Cela dit, on peut immédiatement trouver un mauvais côté pour faire le pendant, à savoir que le jeu a visiblement été construit sur Rock Band au lieu de Rock Band 2 et des problèmes qui avaient disparu dans les entrailles de l'histoire resurgissent agressivement de ces mêmes entrailles, comme par exemple le fait de ne pas pouvoir continuer une tournée déjà commencée si au moins deux membres du groupe ne sont pas présents. Sans doute encore plus étrange, pour un jeu qui propose de vous laisser jouer un ensemble de morceaux complet, il n'y a aucune option repérable pour simplement jouer les 18 morceaux dans l'ordre ou, plus exactement, il n'y a aucun ensemble de plusieurs morceaux.

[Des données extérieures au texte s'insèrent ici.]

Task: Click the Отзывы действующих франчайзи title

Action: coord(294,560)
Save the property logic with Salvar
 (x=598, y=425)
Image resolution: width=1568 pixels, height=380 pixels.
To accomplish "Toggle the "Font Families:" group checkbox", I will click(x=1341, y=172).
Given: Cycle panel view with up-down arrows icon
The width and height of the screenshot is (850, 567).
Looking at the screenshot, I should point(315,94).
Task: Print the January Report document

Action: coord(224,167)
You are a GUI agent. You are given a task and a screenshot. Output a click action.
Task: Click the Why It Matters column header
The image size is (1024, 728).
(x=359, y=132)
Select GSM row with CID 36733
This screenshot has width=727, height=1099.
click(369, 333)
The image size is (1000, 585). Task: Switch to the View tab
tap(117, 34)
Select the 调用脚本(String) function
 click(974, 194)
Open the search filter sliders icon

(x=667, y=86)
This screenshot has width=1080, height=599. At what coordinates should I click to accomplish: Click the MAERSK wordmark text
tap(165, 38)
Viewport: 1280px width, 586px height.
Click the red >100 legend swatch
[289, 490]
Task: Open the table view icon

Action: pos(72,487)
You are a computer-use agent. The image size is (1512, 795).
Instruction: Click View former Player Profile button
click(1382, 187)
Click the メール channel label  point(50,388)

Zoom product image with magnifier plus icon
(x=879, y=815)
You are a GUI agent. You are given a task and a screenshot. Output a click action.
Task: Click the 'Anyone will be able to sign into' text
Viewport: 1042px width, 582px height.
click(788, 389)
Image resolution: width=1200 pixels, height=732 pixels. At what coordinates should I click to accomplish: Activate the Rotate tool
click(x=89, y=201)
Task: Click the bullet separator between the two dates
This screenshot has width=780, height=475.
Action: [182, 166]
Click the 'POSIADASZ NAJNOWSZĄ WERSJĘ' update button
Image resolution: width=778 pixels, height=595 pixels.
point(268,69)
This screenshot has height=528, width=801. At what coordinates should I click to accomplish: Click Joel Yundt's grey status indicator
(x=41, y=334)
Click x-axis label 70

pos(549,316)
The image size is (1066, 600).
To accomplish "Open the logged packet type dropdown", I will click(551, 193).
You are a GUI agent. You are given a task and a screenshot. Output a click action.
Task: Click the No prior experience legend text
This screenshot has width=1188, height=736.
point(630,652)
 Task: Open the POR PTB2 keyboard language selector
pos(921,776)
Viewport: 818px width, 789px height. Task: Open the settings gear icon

Comme le mode tournée suit une liste préétablie, cela crée aussi un autre problème. Même si je suis sûr qu'il a bien fait bouger Donington, AC/DC n'a sans doute pas pensé à des petites choses comme la progression de la difficulté au moment de son concert. Cela signifie que l'on rencontre des pics de difficulté aléatoires quand arrive le moment d'une chanson délicate à interpréter. J'ai la nette impression que "Thunderstruck", par exemple, sera un morceau d'ouverture relativement brutal pour un nouveau venu. La chanson la plus difficile, "Let There Be Rock" - la seule où je me suis planté la première fois que j'y ai jouée à mon niveau Difficile habituel – arrive quelques morceaux avant la fin. Les chansons de fin "Highway to Hell" et "For Those About To Rock (We Salute You)" sont un soulagement bienvenu après l'apparemment interminable "Let There Be Rock", que j'aurais personnellement intitulé "Comment se faire une crampe au poignet ".